As Joan Valentine pointed out, chivalry is a corpse, a dead mouse laid at the feet of someone who not only doesn’t want it but doesn’t need it.
I also see chivalry as a dead and empty set of rules that get in the way of doing what Jesus told us is important. But to understand how chivalry gets in the way we first need to understand that rules and codes of conduct are not at all godly:
These rules, which have to do with things that are all destined to perish with use, are based on merely human commands and teachings. Such regulations indeed have an appearance of wisdom, with their self-imposed worship, their false humility and their harsh treatment of the body, but they lack any value in restraining sensual indulgence. (Colossians 2:22-23.)
Regulations of conduct may appear wise, but as Paul said “they lack any value.”
The other problem with chivalry is it puts men and women into different categories that the Bible tells us just don’t exist. Chivalry as thought of in modern times – and as noted in that Wodehouse scene above – is based on the notion that women and men are fundamentally different. This is a dangerous way for us to act, because when we order our lives around this in a worldly sense it can interfere with proper conduct in alignment with the much more important spiritual reality.
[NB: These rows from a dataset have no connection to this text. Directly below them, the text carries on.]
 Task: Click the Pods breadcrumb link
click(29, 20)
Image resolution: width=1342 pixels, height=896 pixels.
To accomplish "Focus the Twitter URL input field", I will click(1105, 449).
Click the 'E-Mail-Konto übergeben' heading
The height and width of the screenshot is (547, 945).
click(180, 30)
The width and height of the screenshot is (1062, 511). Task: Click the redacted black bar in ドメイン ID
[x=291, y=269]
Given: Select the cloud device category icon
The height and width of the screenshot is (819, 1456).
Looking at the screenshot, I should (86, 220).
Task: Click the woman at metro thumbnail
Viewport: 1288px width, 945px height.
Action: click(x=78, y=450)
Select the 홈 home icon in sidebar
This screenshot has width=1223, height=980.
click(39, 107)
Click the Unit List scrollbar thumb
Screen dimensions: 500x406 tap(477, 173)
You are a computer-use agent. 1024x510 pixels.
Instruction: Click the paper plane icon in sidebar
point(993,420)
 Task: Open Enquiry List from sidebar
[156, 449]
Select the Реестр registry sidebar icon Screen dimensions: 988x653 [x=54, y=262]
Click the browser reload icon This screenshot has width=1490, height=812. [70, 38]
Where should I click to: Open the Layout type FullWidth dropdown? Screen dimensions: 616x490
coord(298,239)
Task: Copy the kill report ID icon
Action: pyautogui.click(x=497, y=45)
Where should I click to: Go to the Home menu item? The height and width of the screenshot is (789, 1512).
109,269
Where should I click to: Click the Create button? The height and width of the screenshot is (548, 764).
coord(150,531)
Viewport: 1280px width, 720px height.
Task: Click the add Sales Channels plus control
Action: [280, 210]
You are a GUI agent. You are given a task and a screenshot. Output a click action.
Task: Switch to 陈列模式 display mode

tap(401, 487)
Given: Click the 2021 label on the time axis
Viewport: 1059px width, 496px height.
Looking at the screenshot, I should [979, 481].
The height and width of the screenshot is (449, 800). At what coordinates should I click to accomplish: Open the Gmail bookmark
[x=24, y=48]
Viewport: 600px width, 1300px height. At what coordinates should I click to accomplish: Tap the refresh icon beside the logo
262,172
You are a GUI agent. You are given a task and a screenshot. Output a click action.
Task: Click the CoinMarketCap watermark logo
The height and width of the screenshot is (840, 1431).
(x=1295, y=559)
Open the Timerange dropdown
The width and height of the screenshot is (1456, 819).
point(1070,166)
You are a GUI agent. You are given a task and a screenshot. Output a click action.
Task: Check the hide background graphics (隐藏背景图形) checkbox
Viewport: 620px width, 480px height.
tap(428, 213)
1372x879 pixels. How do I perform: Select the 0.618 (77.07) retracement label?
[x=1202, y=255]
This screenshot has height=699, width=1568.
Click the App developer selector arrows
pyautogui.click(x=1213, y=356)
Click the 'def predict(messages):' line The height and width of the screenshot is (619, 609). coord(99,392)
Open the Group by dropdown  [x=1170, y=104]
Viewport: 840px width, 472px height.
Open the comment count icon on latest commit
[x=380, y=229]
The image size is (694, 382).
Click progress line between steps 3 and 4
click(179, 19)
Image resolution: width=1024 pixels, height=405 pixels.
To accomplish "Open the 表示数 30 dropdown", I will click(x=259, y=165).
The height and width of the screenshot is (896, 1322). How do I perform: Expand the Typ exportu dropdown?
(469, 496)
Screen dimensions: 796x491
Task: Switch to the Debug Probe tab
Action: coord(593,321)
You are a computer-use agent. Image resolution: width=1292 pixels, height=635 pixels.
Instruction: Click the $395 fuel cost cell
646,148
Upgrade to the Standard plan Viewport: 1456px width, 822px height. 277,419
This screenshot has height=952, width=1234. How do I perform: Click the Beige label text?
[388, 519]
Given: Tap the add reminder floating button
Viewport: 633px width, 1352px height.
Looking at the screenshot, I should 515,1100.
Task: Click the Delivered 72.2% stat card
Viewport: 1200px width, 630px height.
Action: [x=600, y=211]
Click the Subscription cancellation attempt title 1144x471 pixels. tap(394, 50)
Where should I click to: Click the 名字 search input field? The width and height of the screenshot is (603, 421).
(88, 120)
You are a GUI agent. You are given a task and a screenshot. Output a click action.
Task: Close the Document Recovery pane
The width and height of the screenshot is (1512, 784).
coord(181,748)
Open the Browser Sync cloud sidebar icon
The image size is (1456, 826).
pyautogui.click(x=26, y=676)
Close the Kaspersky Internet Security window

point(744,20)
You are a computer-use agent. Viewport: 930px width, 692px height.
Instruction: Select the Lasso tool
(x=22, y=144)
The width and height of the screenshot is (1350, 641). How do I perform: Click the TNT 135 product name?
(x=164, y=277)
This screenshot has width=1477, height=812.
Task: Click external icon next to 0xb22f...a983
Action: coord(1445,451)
There is neither Jew nor Gentile, neither slave nor free, nor is there male and female, for you are all one in Christ Jesus. (Galatians 3:28.)
Men and women are not fundamentally different in any sense that matters in eternity. And this brings us to the basic problem with acting according to wrongheaded notions of chivalry.
It gets in the way of how Jesus told us to treat one another:
So in everything, do to others what you would have them do to you, for this sums up the Law and the Prophets. (Matthew 7:12.)
Love your neighbor as yourself. (Mark 12:31.)
It’s not about men always holding the door for a woman, or holding her chair, or carrying her packages, or picking up the dinner tab rather than suffer the supposed shame of a woman paying for your meal, or whatever notions of what it means to be chivalrous one might have.
It’s about treating people well, with love and consideration for what they need. And it’s about people, not about men stepping in to do things for women as if there were rules we had to follow. No, it’s about women and men doing things for each other out of a loving response to what Jesus taught us.
You want to hold the door for someone? Go right ahead. But don’t tell me it’s because you’re a man and she’s a woman. Do it because you are a child of God and you care for the people – men and women both – that he puts in your life each day.
That’s better than a dead mouse any day.